(WHAT IS EXPECTED):
Rewrite the records from the line containing "Click the Enter checkmark icon in formula bar" through the end of the records as a JSON list of strings, one per line, skipping blank lines. Leave the pictures out of the answer.

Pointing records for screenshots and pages

[START]

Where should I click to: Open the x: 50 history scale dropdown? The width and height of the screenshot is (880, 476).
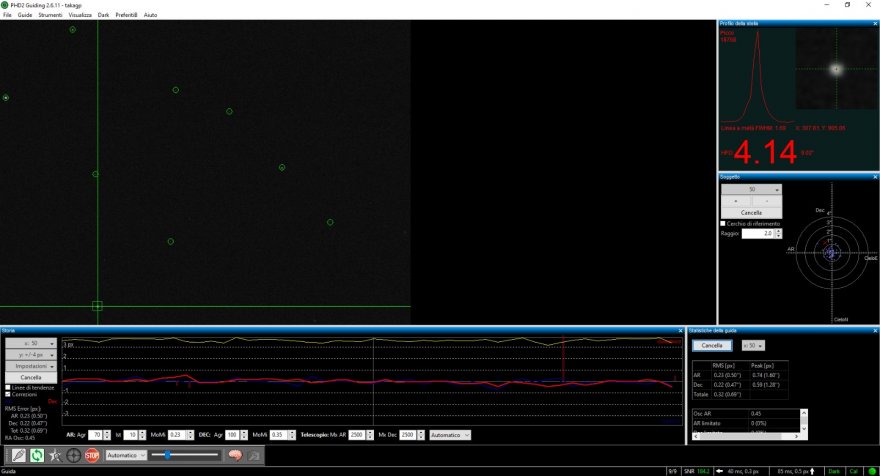pyautogui.click(x=31, y=343)
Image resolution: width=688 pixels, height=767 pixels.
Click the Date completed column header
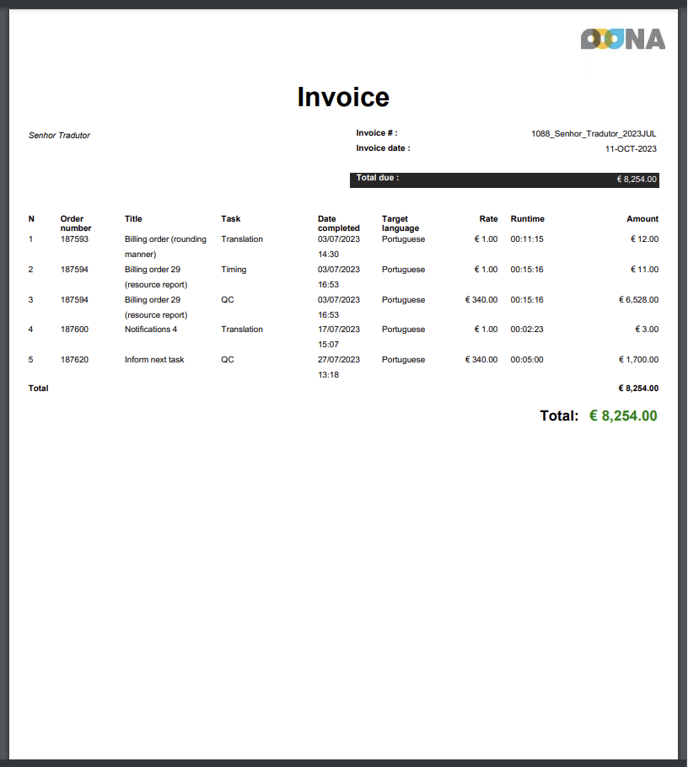pyautogui.click(x=338, y=223)
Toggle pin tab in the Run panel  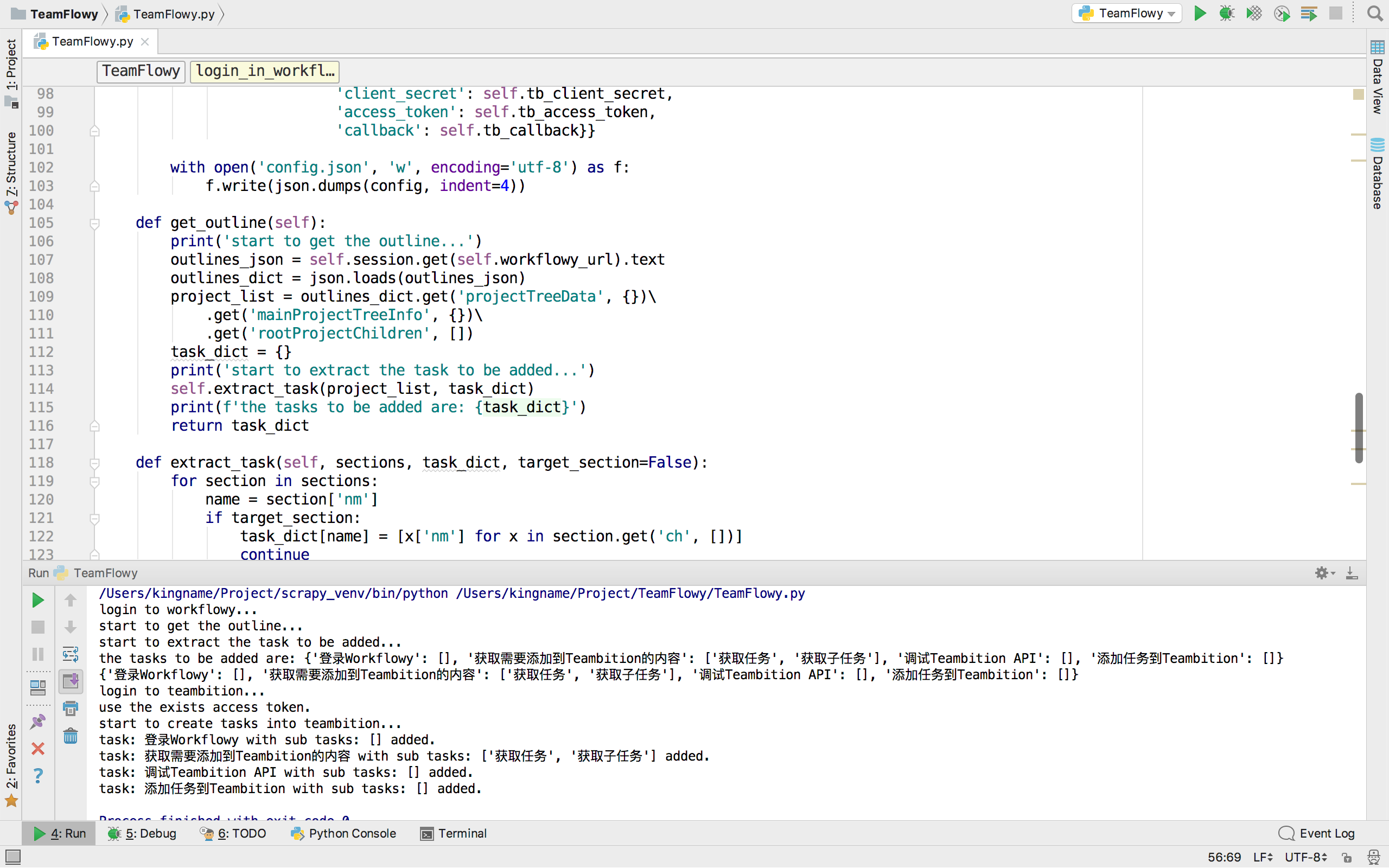tap(38, 722)
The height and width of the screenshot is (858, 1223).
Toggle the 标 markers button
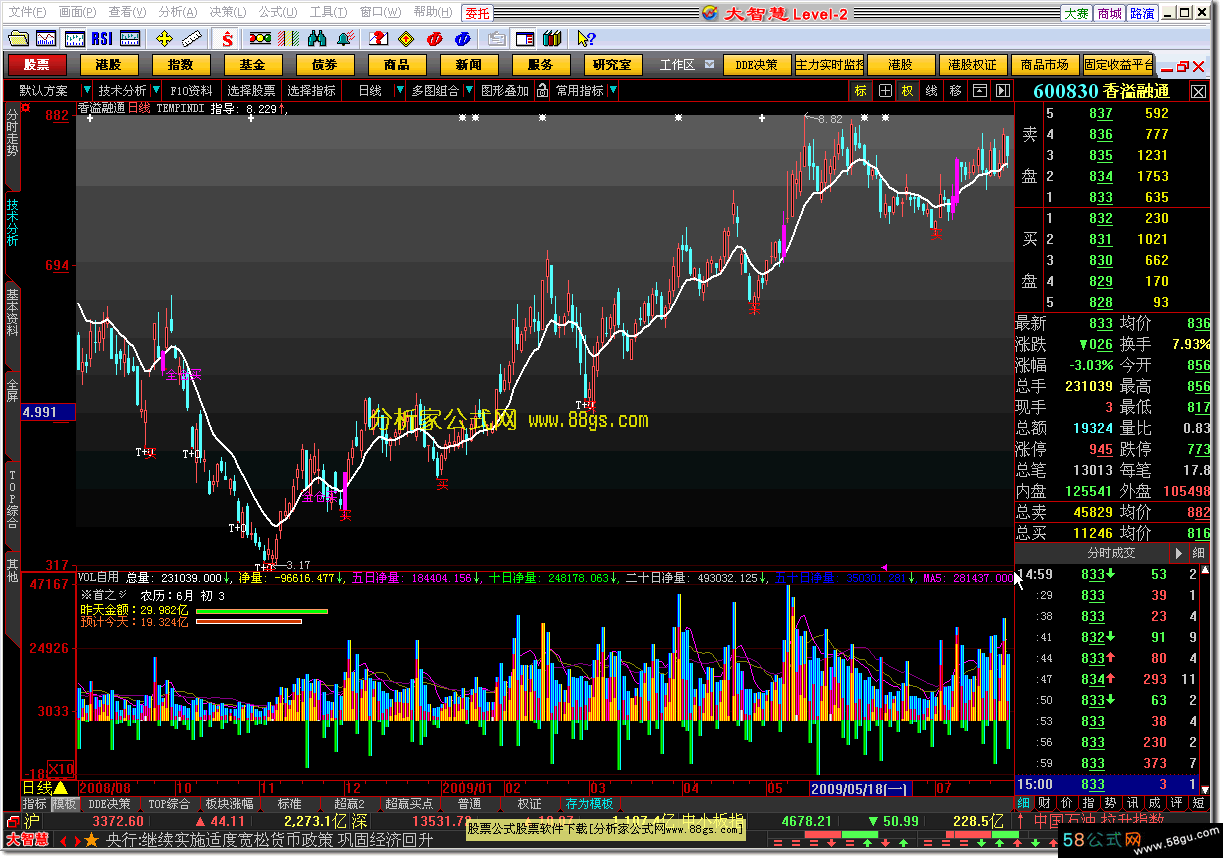861,91
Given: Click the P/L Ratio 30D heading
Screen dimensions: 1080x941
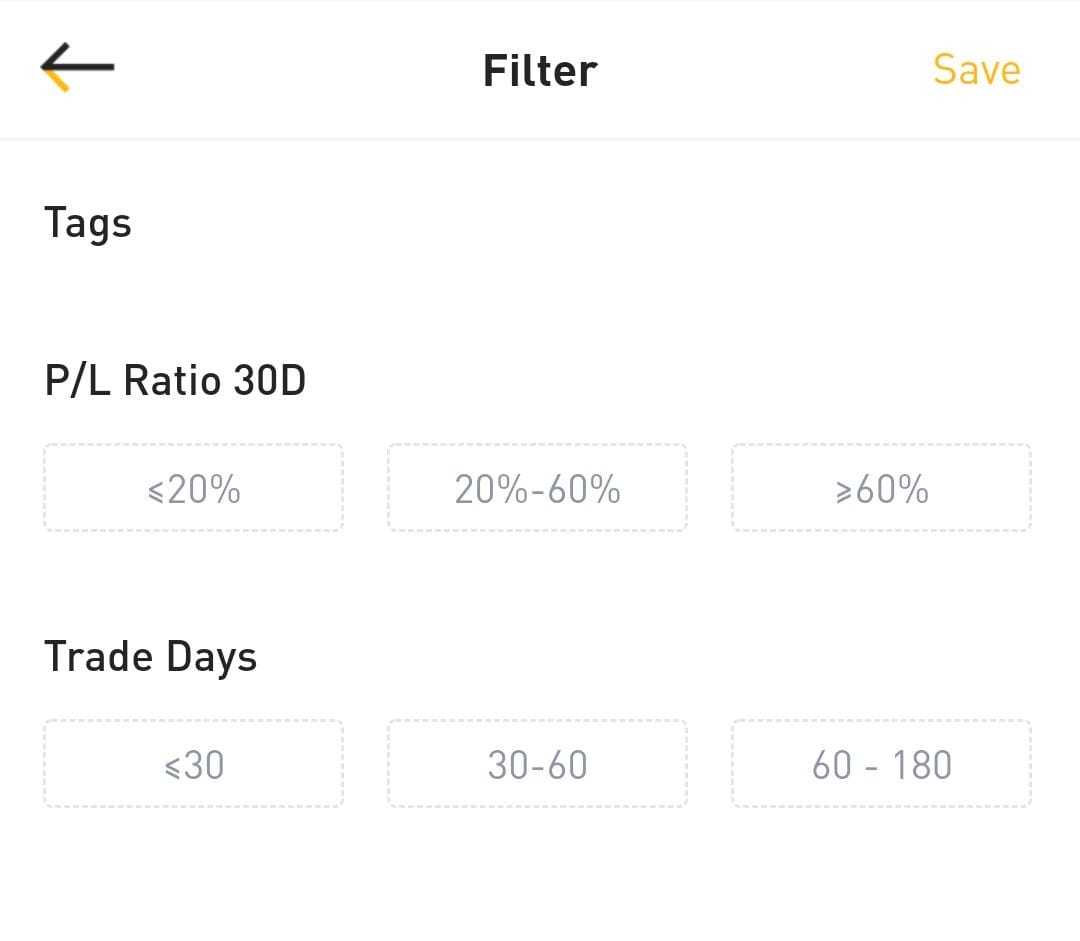Looking at the screenshot, I should (175, 380).
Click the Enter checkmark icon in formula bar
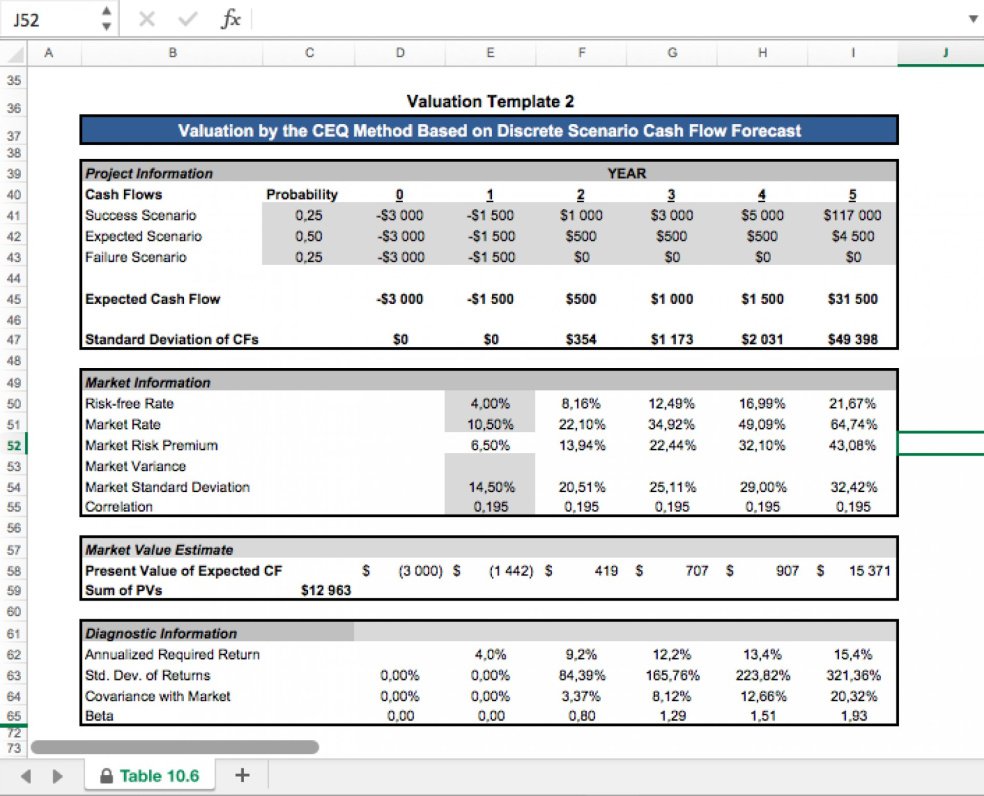The height and width of the screenshot is (796, 984). point(186,19)

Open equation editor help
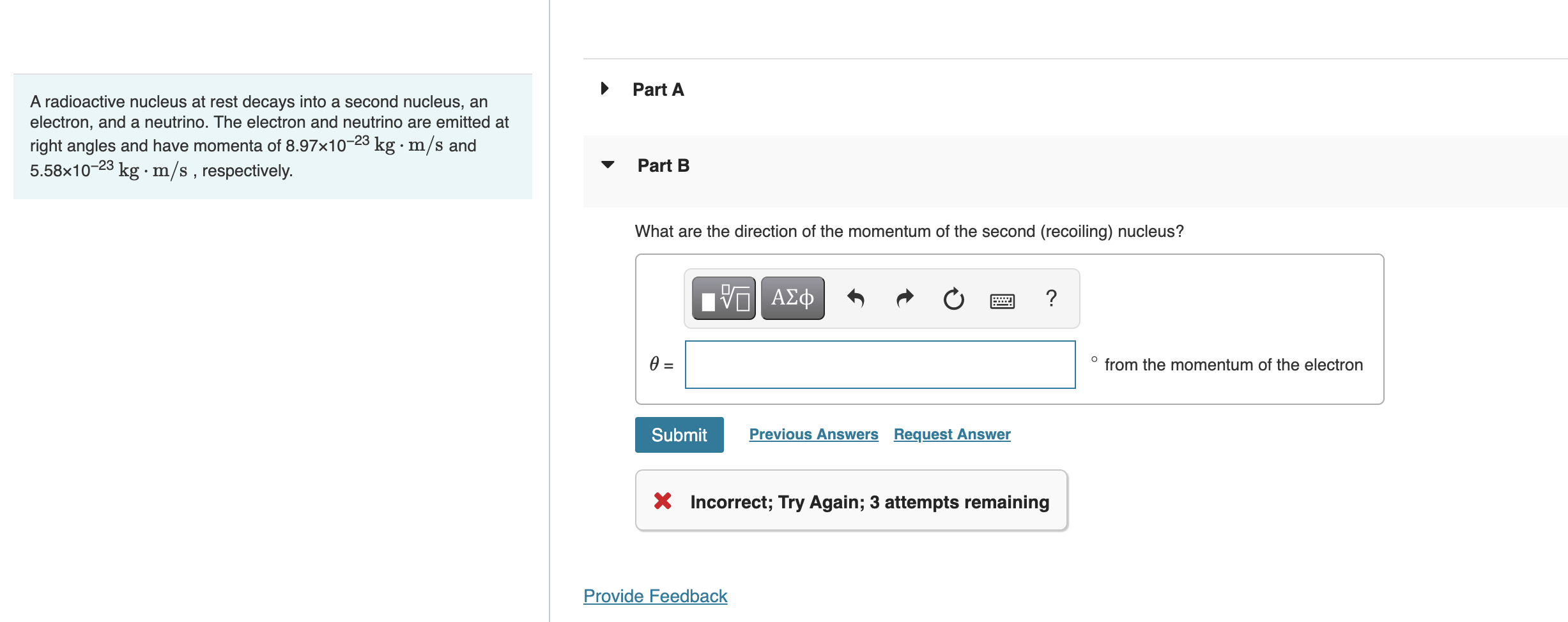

[END]

(EXERCISE SOLUTION):
[
  "Click the Enter checkmark icon in formula bar",
  "The height and width of the screenshot is (796, 984). point(186,19)",
  "Open equation editor help"
]